Declan Rice, o médio do Arsenal, falou com uma franqueza impressionante após a dolorosa derrota na final da Liga dos Campeões frente ao Paris Saint-Germain, num desfecho dramático decidido nas grandes penalidades em Budapeste. Depois de uma temporada épica, que culminou na conquista do título da Premier League pela primeira vez em 22 anos, o desaire europeu caiu como um balde de água fria para jogadores, adeptos e toda a estrutura do clube londrino. Contudo, o internacional inglês garantiu que esta derrota não será o fim, mas sim o ponto de partida para um Arsenal ainda mais forte e determinado.
Rice, que esteve em campo durante os 120 minutos do jogo, mostrou-se sereno na conferência de imprensa, reconhecendo a magnitude da jornada que a equipa viveu desde julho, em Singapura, até à final em solo húngaro. “Foi uma montanha-russa desde o início da época. Esta foi a nossa 63.ª partida da temporada, e tem sido uma viagem incrível. Vencer a Premier League depois de 22 anos foi um sonho, e chegar a esta final foi a realização de outro sonho”, confessou o médio. Contudo, admitiu que a derrota nos penáltis “com margens tão pequenas” é dolorosa, mas sublinhou que “isto não define este grupo”.
A análise de Rice sobre a final foi clara e lúcida: “Parabéns ao PSG, que tem sido a melhor equipa da Europa nos últimos anos. Possuem o melhor ataque do mundo e não se pode jogar à mesma maneira que outras equipas, a segui-los por todo o campo, porque é isso que eles querem. Conseguimos anular-lhes as oportunidades e também tivemos as nossas chances.” O inglês, que já conquistou a Liga Conferência com o West Ham em 2023, sabe bem o que é triunfar na Europa, e prometeu que o Arsenal vai regressar ainda mais forte.
“Desde que cheguei a este clube, temos tido uma trajectória ascendente. Esta época estivemos a competir em todas as frentes até março, o que é muito exigente mentalmente. Desde outubro, jogámos três vezes por semana, e por isso tenho muito orgulho destes rapazes pelo caminho que percorremos”, destacou Rice, antes de revelar a mentalidade que vai guiar o Arsenal daqui para a frente: “Vamos usar esta derrota para nos impulsionar nas próximas épocas. Falámos com o treinador e entre nós, e não há razão para pararmos aqui. No próximo ano, vamos ser ainda mais fortes e vamos estar prontos. São tempos entusiasmantes para este clube.”

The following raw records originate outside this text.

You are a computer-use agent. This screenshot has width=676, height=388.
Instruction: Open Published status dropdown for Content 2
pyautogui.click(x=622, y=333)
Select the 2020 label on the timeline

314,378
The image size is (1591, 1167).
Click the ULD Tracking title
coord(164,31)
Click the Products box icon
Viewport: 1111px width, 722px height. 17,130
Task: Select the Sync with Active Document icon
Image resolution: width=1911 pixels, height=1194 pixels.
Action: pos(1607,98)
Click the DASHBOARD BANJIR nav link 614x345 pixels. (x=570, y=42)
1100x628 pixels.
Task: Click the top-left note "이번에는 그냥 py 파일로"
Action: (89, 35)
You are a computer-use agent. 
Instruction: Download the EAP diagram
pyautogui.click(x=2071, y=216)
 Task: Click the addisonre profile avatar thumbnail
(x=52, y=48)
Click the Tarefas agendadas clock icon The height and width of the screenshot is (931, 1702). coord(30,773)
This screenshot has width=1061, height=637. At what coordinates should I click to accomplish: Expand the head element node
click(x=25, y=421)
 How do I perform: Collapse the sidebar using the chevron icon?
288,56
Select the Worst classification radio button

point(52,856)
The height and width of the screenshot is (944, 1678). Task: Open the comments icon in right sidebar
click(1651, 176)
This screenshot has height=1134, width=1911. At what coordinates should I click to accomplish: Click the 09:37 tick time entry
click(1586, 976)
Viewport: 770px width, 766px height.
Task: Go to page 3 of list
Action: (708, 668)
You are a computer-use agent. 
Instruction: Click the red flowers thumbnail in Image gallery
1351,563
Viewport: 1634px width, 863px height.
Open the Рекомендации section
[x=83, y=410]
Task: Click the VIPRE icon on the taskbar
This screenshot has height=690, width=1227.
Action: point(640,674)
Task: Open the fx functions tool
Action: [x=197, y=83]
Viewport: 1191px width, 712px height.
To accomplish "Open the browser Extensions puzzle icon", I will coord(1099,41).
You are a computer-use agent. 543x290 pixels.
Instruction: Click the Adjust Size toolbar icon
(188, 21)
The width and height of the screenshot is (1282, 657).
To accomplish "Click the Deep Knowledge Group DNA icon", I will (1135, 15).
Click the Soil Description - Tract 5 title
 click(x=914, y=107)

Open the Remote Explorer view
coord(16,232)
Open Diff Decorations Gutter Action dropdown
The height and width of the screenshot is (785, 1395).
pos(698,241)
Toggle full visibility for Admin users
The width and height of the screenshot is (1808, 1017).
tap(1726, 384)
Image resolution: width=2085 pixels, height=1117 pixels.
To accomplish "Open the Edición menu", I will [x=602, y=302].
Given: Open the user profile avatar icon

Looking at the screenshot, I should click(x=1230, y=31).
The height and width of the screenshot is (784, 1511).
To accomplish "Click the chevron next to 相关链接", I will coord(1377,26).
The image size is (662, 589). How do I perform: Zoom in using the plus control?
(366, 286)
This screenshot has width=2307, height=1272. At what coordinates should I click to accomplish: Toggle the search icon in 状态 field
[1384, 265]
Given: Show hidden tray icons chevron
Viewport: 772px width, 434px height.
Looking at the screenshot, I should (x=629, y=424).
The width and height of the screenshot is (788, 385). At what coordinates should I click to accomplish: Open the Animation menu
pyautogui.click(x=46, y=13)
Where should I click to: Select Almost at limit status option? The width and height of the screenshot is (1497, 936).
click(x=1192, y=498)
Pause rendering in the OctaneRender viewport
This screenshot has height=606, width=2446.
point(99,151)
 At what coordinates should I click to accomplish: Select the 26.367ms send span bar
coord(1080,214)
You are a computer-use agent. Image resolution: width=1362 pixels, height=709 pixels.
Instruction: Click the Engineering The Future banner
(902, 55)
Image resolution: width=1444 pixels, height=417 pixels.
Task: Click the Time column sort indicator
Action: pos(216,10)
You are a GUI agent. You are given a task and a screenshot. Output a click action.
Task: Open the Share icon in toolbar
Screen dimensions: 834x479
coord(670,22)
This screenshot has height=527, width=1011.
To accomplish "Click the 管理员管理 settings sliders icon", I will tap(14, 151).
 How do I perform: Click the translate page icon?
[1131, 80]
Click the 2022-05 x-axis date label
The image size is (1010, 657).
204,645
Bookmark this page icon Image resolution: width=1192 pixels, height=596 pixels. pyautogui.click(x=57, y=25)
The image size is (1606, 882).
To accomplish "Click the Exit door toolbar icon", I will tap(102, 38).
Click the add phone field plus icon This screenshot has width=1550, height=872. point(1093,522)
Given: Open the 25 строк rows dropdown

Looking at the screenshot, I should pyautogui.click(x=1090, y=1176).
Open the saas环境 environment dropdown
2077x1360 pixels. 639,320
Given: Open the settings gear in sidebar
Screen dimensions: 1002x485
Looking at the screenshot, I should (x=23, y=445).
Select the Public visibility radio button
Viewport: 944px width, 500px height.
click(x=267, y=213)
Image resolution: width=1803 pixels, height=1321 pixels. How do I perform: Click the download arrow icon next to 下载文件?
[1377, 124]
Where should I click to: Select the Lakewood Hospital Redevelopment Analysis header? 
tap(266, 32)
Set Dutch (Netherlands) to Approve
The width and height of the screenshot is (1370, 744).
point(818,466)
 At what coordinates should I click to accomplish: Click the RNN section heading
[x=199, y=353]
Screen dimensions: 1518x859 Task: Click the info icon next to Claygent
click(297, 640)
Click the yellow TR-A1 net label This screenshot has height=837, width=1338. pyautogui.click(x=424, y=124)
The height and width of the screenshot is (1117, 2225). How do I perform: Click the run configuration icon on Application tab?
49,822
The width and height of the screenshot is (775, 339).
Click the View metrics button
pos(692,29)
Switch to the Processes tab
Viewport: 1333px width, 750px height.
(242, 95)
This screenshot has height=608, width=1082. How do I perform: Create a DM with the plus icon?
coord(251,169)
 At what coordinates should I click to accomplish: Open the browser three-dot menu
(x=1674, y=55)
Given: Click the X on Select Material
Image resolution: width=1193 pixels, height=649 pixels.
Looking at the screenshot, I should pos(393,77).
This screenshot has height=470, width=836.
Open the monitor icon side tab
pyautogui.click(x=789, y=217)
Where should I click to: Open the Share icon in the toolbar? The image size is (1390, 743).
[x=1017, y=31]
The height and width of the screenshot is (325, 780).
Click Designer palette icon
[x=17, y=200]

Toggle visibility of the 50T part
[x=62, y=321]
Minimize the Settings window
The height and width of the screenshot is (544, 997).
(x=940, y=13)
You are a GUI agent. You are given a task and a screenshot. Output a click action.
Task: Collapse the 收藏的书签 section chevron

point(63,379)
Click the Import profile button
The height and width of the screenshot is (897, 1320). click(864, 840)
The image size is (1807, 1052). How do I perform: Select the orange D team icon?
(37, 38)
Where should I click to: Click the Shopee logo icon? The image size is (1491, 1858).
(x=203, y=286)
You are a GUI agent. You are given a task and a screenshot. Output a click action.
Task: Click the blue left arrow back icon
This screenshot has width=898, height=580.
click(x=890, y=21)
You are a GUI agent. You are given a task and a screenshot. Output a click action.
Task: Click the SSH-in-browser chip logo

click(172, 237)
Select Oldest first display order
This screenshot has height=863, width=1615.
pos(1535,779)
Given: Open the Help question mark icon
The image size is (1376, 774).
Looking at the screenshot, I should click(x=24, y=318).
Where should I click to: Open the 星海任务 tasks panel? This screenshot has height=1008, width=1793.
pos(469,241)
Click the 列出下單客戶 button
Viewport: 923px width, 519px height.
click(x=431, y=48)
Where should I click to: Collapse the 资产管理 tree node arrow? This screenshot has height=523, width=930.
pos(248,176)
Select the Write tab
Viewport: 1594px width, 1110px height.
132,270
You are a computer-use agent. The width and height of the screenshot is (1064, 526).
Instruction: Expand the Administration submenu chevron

O médio não poupou elogios a Mikel Arteta, destacando o impacto do técnico espanhol na mudança táctica da equipa, que em Budapeste optou por sacrificar a posse de bola em prol da solidez defensiva, dominando menos de 25% do jogo. “Depois da partida, o Arteta disse-nos que nos ama a todos, para mantermos a cabeça erguida e termos orgulho no que conquistámos esta temporada. É alguém que está connosco a 100% todos os dias, a quem recorremos para orientação e força nos momentos difíceis, e é por isso que ficámos tão felizes por lhe dar a Premier League, porque ele merece”, afirmou o jogador de 25 anos.
Antes de regressar ao Arsenal para a próxima temporada, Declan Rice tem pela frente o desafio do Mundial com a seleção inglesa, que procura acabar com uma seca de 60 anos sem um troféu de grande dimensão. O médio será peça chave para Thomas Tuchel na estreia do grupo contra a Croácia, marcada para 17 de junho, e promete levar a mesma garra e determinação demonstradas ao longo de toda esta temporada. O Arsenal pode ter falhado o título europeu, mas a revolução liderada por Rice e Arteta está apenas a começar, e os adeptos já sonham com um futuro repleto de glória.